Please help me out! I am so confused :(
A ball is thrown straight upward and returns to the thrower's hand after 2.40 s in the air. A second ball is thrown at an angle of 44.0° with the horizontal. At what speed must the second ball be thrown so that it reaches the same height as the one thrown vertically (in m/s)?
2006-09-13 16:23:09 · 1 answers · asked by Anonymous in Education & Reference ➔ Homework Help
OK, there are 2 portions to this question: find the speed of the first throw, then use trigonometry to solve for the speed of the second throw.
Step 1: Find speed of the first throw.
Using our velocity equation, v1 = v2t + 1/2 at^2, we can set the following:
a = -9.8m/s^2
t = 2.40s
v1 = -v2 (because it's going the opposite direction)
So:
v1 = v2t + 1/2 at^2
v1 = -v1* 2.40 + 1/2 * -9.8 * 2.40^2
v1 = -2.4v1 + -28.224
3.4v1 = -28.224
v1 = -8.301
check:
v1 = v2t + 1/2 at^2
-8.301 = 8.301 * 2.4 + 1/2 * -9.8 * 2.4^2
-8.301 = 19.9224 + -28.224
-8.301 = -8.301
Now, knowing that you threw the ball at 8.301 m/s the first time, construct a right triangle, where the opposite side is the vertical component of the velocity, the angle is 44.0 degrees, and the hypotenuse is the velocity that you throw the ball the second time.

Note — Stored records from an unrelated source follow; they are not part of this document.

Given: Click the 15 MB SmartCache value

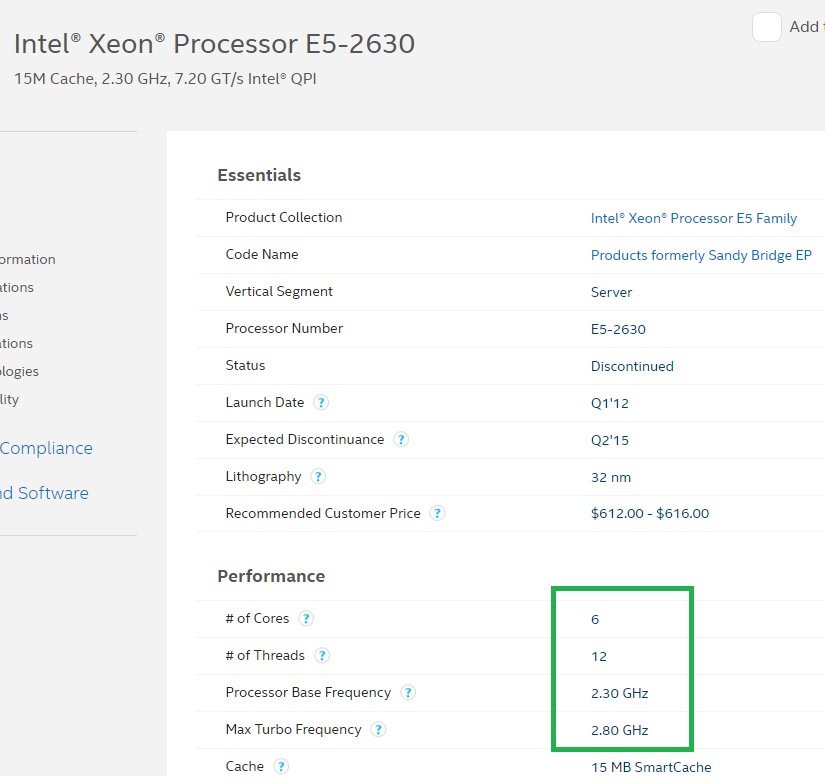Looking at the screenshot, I should point(651,767).
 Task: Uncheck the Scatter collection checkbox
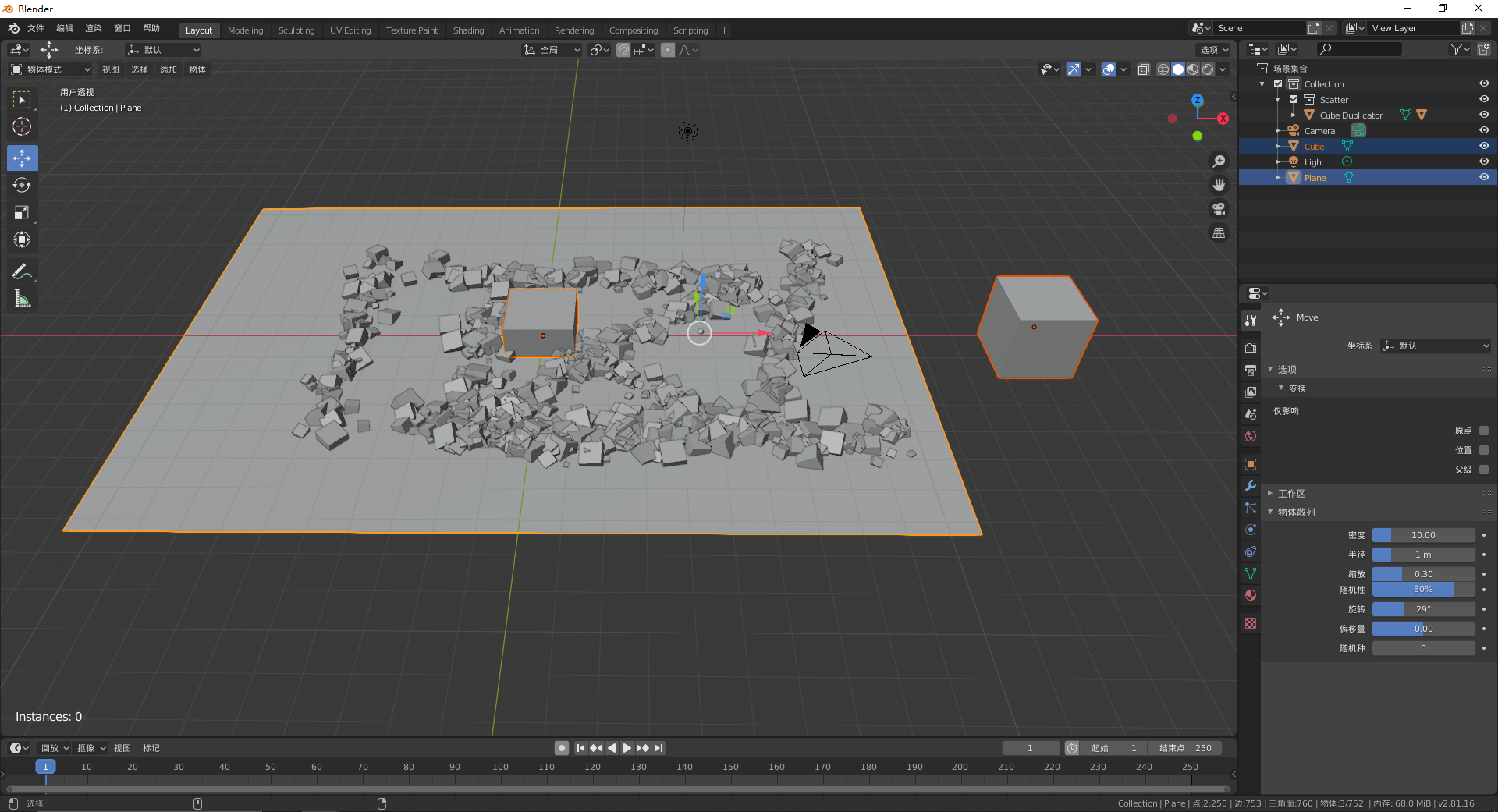1294,100
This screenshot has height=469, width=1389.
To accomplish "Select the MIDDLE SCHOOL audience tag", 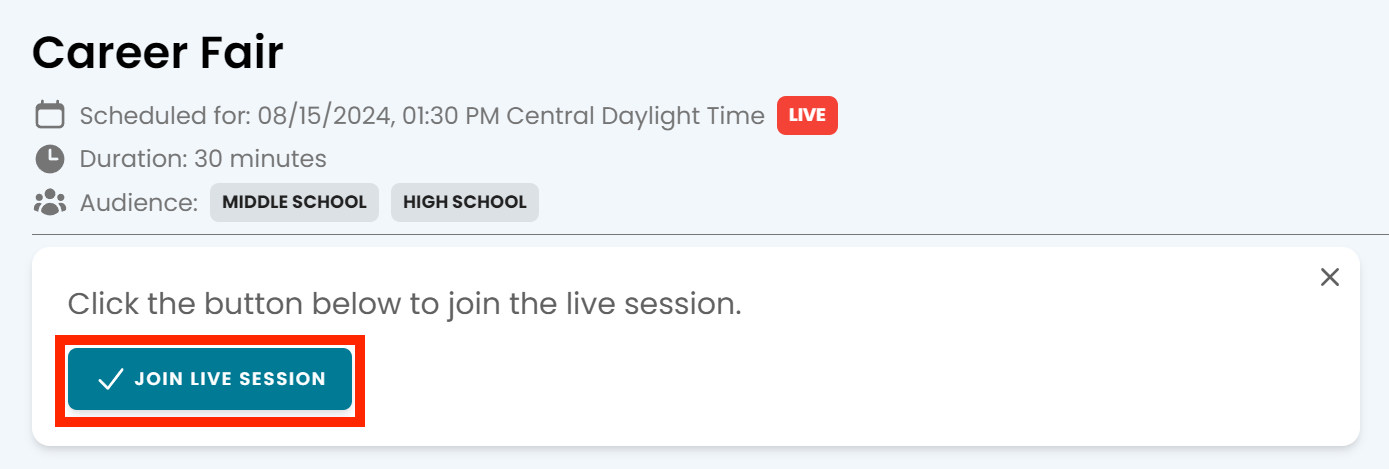I will 294,202.
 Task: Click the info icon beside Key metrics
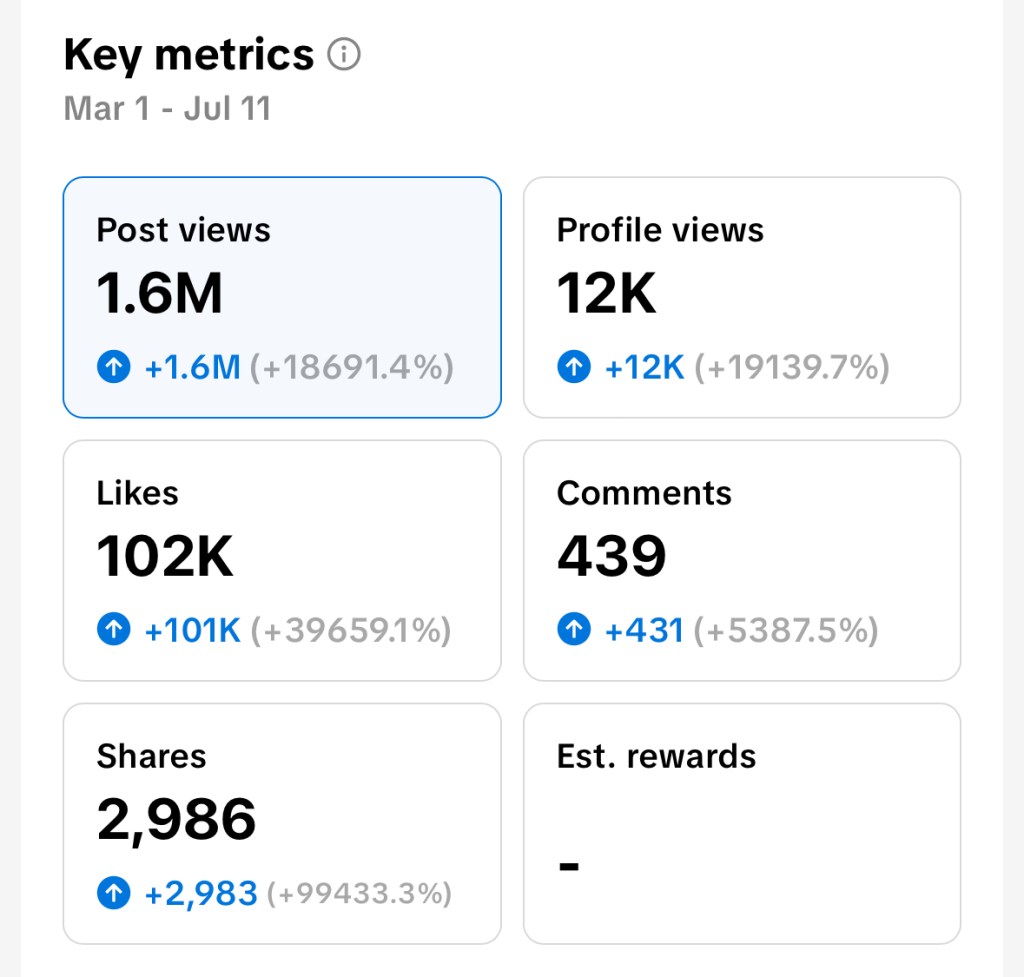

The vertical component of velocity on the second throw will equal the speed thrown on the first throw - causing it to reach the same height.
sin 44.0 = opposite/hypotenuse
sin 44.0 = 8.301/hypotenuse
0.695 = 8.301/hypotenuse
hypotenuse = 8.301 / 0.695
hypotenuse = 11.944 m/s (solution!)
2006-09-14 01:42:32 · answer #1 · answered by ³√carthagebrujah 6 · 0⤊ 0⤋